The following will walk through the steps to deploy a PowerShell 5.1 and 7.1 runtime, Azure Automation Runbook, using PowerShell. This may be necessary if you are using a deployment script in a pipeline. There are two different methods to this depending on if you are deploying a runtime type of PowerShell 5.1 or PowerShell 7.1. If you want to use the ForEach-Object -Parrallel feature for example, then you will have to use PowerShell 7.1 runtime type.

NOTE: At the time of writing, Microsoft does not support deploying a runbook with PowerShell 7.1 as the runtime type using PowerShell, AZ CLI, ARM or Bicep. To get around this the content of the runbook has to be posted to the automation account using the Invoke-AzRestMethod cmdlet.

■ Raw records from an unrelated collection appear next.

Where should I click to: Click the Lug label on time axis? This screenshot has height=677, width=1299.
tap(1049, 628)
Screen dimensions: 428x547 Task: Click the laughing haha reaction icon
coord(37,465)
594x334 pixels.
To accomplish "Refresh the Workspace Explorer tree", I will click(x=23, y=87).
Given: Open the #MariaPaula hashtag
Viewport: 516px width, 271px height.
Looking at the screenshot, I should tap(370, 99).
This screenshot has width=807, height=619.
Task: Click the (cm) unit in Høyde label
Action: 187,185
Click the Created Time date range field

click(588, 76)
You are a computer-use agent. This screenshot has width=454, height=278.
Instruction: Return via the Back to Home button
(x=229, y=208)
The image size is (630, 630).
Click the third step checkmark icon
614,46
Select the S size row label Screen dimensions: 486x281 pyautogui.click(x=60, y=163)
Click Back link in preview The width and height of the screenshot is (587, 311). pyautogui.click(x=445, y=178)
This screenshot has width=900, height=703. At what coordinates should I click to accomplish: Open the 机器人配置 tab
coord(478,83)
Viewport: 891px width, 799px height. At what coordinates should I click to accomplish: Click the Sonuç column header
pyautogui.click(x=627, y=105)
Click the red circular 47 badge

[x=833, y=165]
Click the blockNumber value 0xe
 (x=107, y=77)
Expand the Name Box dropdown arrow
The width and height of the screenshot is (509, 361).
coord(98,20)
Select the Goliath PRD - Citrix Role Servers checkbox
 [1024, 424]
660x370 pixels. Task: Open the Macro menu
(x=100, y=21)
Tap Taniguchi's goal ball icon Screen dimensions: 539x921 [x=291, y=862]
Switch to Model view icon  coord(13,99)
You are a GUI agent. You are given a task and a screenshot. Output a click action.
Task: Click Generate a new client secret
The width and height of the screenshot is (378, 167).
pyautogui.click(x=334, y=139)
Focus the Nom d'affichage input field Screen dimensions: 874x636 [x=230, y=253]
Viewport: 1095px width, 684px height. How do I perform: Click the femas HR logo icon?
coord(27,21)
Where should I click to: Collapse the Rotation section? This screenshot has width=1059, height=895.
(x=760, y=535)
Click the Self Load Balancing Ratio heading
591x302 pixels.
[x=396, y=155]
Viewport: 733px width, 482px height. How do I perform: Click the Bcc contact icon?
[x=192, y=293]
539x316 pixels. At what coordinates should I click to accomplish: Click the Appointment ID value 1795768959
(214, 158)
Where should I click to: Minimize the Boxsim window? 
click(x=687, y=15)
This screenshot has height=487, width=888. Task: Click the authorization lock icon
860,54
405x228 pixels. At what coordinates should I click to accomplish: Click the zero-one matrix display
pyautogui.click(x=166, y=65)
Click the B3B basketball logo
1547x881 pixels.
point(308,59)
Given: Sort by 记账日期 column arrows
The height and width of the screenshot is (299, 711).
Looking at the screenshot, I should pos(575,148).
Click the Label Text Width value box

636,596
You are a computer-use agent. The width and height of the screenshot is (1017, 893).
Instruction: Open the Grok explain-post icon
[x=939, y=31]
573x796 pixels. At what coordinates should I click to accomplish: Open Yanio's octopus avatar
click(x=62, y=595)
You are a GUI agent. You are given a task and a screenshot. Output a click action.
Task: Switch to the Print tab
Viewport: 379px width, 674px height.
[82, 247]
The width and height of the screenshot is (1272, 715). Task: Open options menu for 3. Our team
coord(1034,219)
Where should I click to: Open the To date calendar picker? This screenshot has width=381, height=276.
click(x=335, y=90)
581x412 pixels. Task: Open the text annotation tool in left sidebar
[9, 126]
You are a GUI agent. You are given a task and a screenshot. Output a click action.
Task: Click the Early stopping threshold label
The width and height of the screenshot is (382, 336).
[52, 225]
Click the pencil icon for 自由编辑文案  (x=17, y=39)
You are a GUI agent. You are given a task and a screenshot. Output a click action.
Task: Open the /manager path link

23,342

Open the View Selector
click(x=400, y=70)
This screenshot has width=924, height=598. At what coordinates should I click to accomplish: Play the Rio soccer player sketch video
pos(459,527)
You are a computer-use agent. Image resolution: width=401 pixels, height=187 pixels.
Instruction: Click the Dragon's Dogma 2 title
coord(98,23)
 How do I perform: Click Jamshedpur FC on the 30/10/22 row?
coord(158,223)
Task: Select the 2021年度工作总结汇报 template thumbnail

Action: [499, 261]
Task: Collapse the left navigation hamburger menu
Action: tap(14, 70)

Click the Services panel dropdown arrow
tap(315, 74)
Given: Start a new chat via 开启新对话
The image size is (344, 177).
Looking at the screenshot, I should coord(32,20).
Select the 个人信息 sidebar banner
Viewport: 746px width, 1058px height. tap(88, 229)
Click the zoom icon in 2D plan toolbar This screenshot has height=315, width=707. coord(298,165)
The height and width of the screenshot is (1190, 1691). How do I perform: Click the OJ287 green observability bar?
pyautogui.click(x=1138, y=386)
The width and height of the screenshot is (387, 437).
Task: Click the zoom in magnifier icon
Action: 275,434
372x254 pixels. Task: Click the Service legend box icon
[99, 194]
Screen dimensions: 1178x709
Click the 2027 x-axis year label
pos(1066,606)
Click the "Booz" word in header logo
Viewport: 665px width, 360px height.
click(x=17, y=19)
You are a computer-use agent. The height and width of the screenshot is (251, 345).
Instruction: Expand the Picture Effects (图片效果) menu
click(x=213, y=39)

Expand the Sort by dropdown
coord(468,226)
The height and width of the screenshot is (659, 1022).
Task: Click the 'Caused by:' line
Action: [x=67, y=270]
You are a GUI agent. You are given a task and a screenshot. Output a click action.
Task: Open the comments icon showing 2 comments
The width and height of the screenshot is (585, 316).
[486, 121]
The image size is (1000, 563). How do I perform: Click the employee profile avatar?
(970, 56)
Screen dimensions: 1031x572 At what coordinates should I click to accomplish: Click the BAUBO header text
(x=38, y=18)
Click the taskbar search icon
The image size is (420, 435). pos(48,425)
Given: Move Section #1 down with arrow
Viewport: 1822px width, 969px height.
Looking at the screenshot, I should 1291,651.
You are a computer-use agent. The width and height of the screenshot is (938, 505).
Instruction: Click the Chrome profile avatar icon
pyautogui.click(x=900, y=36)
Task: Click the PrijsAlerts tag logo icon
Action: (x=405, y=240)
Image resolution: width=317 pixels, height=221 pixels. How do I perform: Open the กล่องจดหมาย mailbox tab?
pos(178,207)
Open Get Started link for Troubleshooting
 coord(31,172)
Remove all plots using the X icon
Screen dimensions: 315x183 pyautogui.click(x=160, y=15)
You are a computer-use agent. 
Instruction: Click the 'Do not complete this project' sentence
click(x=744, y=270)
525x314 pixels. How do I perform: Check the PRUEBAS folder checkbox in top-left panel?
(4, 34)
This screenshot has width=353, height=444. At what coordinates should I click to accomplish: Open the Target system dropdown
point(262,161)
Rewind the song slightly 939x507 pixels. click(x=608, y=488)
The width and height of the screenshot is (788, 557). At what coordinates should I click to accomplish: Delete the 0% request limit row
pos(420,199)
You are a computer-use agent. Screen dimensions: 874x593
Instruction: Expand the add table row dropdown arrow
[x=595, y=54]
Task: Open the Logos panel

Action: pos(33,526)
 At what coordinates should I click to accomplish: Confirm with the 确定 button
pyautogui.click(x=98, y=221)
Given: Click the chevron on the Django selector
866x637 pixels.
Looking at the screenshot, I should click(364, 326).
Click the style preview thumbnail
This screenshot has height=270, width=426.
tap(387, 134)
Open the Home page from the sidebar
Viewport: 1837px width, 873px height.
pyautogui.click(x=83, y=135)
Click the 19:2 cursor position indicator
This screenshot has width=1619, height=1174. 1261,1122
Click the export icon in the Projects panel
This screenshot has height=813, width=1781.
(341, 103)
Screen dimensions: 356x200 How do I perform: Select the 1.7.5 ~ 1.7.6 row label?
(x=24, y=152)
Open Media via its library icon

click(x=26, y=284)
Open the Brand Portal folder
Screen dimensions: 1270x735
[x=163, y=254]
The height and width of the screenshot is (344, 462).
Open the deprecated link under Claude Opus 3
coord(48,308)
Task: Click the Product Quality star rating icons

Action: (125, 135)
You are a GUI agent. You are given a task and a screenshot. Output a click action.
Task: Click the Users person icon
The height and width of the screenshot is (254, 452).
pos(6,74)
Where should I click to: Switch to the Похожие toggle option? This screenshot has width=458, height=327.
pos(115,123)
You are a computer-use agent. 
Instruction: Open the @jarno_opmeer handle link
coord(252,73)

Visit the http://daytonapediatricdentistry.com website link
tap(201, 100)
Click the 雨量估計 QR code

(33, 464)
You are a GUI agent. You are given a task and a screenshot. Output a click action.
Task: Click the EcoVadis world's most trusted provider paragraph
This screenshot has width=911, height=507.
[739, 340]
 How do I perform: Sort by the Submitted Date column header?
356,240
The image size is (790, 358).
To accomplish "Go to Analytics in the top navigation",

I won’t go over creating the automation account and will assume it is already created. To create one using PowerShell see Microsoft Docs.

PowerShell 5.1 Runtime

The PowerShell 5.1 runbook can easily be created and imported using a single command. The following assumes the runbook script is in the same directory as the deployment script and the name of the file is assigned to the $scriptName variable. Assign the $runbookName variable the name of the runbook you want to create or deploy to.

$automationAccount = ""
$resourceGroup = ""
$runbookName = ""
$scriptName = ""

Import-AzAutomationRunbook `
    -AutomationAccountName $automationAccount `
    -Name $runbookName `
    -Path $PSScriptRoot\$scriptName `
    -Published `
    -ResourceGroupName $resourceGroup `
    -Type PowerShell

Although the above is well documented already, I wanted to keep it in this post as a comparison to doing for PowerShell 7.1 runtime which is not documented by Microsoft.

PowerShell 7.1 Runtime

As mentioned above the process is different and the Invoke-AzRestMethod cmdlet has to be used to publish a PowerShell 7.1 runtime runbook. As the script has to be posted, start by assigning the script content to a variable, create the runbook, then finally importing it. The below gives an example script assigned to the $scriptContent variable.

$scriptContent = @'
# Ensure you do not inherit an AzContext in your runbook

try {
    Disable-AzContextAutosave -Scope Process | Out-Null
    Write-Output "Logging in to Azure..."
    Connect-AzAccount -Identity | Out-Null
}
catch {
    Write-Error -Message $_.Exception
    throw $_.Exception
}

# Rest of script goes here...
'@

$automationAccount = ""
$resourceGroup = ""
$runbookName = ""
$location = ""

Invoke-AzRestMethod -Method "PUT" `
    -ResourceGroupName $resourceGroup `
    -ResourceProviderName "Microsoft.Automation" `
    -ResourceType "automationAccounts" `
    -Name "${$automationAccount}/runbooks/${$runbookName}" `
    -ApiVersion "2017-05-15-preview" `
    -Payload "{`"properties`":{`"runbookType`":`"PowerShell7`", `"logProgress`":false, `"logVerbose`":false, `"draft`":{}}, `"location`":`"${location}`"}"

Invoke-AzRestMethod -Method "PUT" `
    -ResourceGroupName $resourceGroup `
    -ResourceProviderName "Microsoft.Automation" `
    -ResourceType automationAccounts `
    -Name "${$automationAccount}/runbooks/${$runbookName}/draft/content" `
    -ApiVersion 2015-10-31 `
    -Payload "$scriptContent"

Once the PowerShell 7 Runbook has been deployed to the automation account, the standard PowerShell cmdlets can be used again, such as creating schedules.